Stored data entries:
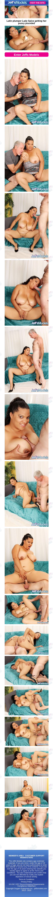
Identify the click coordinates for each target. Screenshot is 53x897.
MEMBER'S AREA (16, 856)
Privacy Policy (26, 882)
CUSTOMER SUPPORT (34, 856)
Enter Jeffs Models (26, 54)
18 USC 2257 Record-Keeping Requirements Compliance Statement (26, 885)
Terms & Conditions (26, 879)
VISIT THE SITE (37, 3)
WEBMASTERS (26, 858)
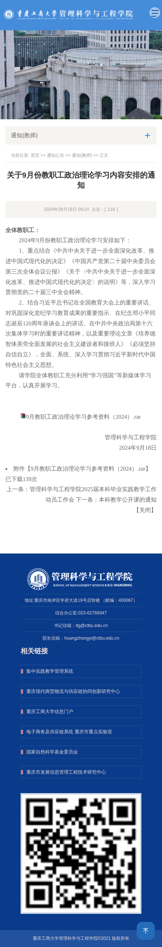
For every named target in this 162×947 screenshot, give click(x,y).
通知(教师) (82, 155)
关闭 (145, 510)
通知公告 (55, 155)
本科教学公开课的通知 (128, 500)
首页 (35, 155)
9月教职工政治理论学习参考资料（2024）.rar (83, 417)
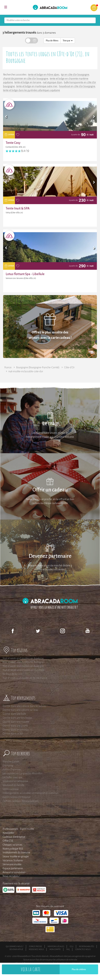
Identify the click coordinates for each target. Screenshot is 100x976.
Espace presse (35, 946)
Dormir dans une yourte (15, 725)
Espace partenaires (13, 868)
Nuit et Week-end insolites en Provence (23, 670)
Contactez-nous (83, 949)
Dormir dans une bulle (14, 713)
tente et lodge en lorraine (27, 82)
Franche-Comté (11, 761)
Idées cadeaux (11, 789)
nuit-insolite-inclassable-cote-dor (25, 371)
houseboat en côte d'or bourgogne (77, 86)
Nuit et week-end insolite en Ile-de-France (25, 678)
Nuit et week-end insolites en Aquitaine (23, 658)
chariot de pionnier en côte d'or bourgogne (25, 78)
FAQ (68, 949)
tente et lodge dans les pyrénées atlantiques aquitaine (31, 90)
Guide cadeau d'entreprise (17, 797)
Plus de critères (79, 969)
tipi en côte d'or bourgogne (75, 74)
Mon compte (55, 949)
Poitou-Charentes (12, 769)
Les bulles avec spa (12, 777)
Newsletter (8, 832)
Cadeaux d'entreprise (14, 836)
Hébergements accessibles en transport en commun (30, 793)
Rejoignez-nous (36, 949)
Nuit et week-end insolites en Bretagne (23, 662)
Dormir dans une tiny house (17, 717)
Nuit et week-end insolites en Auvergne (23, 666)
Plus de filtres (52, 40)
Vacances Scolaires (13, 860)
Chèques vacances (12, 844)
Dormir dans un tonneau (16, 729)
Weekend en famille (13, 785)
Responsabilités (86, 946)
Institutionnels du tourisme (16, 852)
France (8, 367)
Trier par (68, 40)
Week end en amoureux (15, 781)
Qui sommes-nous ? (14, 946)
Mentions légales (56, 946)
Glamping (8, 765)
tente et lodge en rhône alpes (43, 74)
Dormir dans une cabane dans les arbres (24, 706)
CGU (71, 946)
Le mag (50, 423)
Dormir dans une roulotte (16, 721)
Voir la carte (31, 969)
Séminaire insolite (12, 864)
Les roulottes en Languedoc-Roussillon (22, 773)
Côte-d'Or (69, 367)
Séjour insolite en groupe (16, 856)
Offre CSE (8, 840)
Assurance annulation (14, 872)
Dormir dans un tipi (13, 733)
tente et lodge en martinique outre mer (36, 86)
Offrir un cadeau (50, 490)
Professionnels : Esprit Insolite (18, 829)
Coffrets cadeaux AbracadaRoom (20, 801)
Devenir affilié (16, 949)
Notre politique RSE (13, 848)
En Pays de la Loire (13, 674)
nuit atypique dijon (52, 82)
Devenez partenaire (50, 556)
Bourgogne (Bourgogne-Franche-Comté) (37, 367)
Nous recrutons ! (11, 876)
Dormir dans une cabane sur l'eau (20, 709)
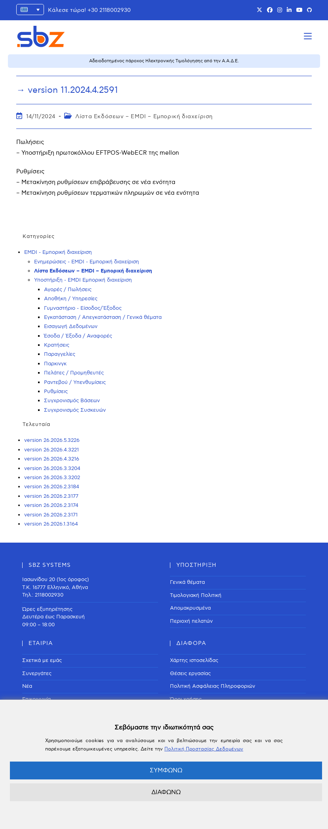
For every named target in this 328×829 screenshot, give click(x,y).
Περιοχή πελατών (191, 621)
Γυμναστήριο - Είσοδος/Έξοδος (83, 308)
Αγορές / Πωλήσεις (68, 289)
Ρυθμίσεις (56, 391)
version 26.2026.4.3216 (51, 459)
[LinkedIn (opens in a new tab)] (289, 10)
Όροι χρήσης (186, 699)
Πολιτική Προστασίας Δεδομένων (203, 749)
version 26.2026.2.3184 (51, 487)
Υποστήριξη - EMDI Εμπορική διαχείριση (83, 280)
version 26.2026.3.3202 (52, 477)
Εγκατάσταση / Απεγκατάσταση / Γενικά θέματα (103, 317)
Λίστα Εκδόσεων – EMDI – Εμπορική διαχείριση (144, 116)
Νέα (27, 686)
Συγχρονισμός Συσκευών (75, 410)
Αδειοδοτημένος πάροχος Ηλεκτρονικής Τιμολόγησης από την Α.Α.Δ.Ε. (164, 60)
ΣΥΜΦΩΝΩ (166, 770)
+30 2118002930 (109, 10)
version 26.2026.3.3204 (52, 468)
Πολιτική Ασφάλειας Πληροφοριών (212, 686)
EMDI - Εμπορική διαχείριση (58, 252)
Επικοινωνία (36, 699)
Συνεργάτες (36, 673)
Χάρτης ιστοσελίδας (194, 660)
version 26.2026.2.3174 (51, 505)
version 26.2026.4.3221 (51, 450)
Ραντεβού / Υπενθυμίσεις (75, 382)
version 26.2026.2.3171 (51, 515)
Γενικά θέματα (187, 582)
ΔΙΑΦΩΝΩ (166, 792)
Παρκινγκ (55, 364)
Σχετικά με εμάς (42, 660)
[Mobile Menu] (308, 36)
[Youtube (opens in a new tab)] (299, 10)
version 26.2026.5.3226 (52, 440)
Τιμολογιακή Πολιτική (195, 595)
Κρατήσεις (56, 345)
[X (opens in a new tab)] (259, 10)
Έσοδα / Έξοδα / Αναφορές (78, 336)
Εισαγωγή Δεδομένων (70, 326)
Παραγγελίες (59, 354)
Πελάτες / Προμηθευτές (74, 373)
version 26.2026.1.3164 (51, 524)
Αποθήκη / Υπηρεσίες (70, 299)
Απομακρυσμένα (190, 608)
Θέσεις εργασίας (190, 673)
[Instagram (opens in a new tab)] (279, 10)
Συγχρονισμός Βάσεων (72, 400)
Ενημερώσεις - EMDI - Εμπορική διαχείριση (86, 262)
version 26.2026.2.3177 (51, 496)
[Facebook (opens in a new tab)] (270, 10)
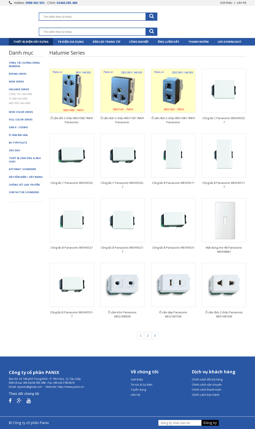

**Task prompt**
Turn the lines of the material from the one containing "Dormir dans une cabane dans" through the one containing "Coffrets cadeaux AbracadaRoom (20, 801)" into a JSON list of strings, one string per line, with blank lines left out.

**Written reply**
[
  "Dormir dans une cabane dans les arbres (24, 706)",
  "CGU (71, 946)",
  "Le mag (50, 423)",
  "Dormir dans une roulotte (16, 721)",
  "Voir la carte (31, 969)",
  "Séminaire insolite (12, 864)",
  "Les roulottes en Languedoc-Roussillon (22, 773)",
  "Côte-d'Or (69, 367)",
  "Séjour insolite en groupe (16, 856)",
  "Offre CSE (8, 840)",
  "Assurance annulation (14, 872)",
  "Dormir dans un tipi (13, 733)",
  "tente et lodge en martinique outre mer (36, 86)",
  "Offrir un cadeau (50, 490)",
  "Professionnels : Esprit Insolite (18, 829)",
  "Coffrets cadeaux AbracadaRoom (20, 801)"
]